------ Data listing ------

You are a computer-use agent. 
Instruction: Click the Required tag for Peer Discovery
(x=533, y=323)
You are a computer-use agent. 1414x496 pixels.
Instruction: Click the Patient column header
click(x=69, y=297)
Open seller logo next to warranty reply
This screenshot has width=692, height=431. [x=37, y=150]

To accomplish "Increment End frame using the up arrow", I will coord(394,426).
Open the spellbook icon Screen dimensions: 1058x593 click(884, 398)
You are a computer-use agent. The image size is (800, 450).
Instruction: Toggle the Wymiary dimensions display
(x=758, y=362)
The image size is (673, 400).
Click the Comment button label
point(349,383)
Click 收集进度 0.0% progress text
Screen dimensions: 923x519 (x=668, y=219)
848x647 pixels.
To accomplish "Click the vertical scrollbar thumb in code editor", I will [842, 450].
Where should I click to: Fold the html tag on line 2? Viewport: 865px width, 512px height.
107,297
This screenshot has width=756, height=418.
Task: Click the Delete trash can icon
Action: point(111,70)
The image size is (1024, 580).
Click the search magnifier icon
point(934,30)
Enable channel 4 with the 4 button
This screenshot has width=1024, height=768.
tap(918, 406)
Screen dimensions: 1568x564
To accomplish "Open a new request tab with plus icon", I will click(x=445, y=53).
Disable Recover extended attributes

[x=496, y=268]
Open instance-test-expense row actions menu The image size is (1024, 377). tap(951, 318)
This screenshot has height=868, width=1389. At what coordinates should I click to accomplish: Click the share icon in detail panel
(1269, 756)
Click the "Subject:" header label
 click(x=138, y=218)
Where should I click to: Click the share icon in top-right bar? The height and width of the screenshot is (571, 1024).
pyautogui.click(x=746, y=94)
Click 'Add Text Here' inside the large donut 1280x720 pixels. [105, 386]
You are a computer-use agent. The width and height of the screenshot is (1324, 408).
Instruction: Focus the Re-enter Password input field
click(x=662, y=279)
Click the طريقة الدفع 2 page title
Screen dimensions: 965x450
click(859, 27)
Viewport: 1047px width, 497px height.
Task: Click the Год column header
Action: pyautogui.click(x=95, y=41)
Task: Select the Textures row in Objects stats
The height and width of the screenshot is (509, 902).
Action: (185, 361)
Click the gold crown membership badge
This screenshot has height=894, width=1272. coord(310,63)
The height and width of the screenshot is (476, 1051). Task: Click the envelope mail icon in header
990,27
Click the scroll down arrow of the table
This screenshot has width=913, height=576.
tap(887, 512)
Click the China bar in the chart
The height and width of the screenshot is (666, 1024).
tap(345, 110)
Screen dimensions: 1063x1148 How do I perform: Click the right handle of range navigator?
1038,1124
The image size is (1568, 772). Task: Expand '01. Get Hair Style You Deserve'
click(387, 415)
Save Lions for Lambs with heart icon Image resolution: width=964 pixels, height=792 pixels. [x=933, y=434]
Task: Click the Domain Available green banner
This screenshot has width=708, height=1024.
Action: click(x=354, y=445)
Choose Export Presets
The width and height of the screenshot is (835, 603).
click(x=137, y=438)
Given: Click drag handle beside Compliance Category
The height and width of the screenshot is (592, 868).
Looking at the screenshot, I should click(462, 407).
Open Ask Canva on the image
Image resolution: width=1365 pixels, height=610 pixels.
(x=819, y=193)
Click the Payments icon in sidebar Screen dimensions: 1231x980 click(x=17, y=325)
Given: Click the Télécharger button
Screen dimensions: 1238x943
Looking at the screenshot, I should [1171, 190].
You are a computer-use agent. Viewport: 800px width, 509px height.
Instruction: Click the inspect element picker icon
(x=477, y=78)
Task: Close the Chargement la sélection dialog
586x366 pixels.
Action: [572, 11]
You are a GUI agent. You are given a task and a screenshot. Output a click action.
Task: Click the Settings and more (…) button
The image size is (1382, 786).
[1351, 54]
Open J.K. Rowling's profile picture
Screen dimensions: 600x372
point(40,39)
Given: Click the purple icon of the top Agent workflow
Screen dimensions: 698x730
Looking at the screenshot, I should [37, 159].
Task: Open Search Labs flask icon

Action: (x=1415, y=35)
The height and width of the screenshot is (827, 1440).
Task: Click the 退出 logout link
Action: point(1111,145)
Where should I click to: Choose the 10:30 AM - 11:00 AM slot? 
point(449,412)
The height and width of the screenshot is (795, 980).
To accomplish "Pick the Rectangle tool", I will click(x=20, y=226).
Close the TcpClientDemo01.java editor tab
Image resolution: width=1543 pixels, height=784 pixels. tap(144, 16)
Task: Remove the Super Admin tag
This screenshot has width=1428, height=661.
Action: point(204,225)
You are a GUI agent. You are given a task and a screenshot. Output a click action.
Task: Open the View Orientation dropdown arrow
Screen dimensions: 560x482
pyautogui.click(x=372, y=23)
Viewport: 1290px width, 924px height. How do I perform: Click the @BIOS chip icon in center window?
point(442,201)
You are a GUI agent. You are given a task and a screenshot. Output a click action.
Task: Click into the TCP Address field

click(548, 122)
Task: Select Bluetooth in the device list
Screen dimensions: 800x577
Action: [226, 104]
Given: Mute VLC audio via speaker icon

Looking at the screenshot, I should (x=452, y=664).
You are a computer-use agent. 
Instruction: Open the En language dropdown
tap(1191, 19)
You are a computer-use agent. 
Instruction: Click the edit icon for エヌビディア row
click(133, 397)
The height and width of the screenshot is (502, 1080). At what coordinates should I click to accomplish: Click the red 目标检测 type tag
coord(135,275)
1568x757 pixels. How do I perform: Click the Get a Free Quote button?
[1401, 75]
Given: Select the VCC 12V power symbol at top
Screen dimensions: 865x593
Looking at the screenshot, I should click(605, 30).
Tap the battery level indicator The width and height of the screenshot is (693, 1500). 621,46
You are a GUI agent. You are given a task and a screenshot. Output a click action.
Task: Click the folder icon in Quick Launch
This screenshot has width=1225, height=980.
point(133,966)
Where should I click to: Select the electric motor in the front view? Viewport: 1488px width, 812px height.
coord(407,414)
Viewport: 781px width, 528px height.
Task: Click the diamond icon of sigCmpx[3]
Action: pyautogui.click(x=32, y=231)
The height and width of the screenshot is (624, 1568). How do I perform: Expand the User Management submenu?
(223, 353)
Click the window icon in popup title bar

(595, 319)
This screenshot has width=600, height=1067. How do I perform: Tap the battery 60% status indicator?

------

In the entries above, find the line with "Where should I click to: Fold" and the line with "The image size is (1024, 580).", then set down exactly those two and every line between them, nothing else.

Where should I click to: Fold the html tag on line 2? Viewport: 865px width, 512px height.
107,297
This screenshot has width=756, height=418.
Task: Click the Delete trash can icon
Action: point(111,70)
The image size is (1024, 580).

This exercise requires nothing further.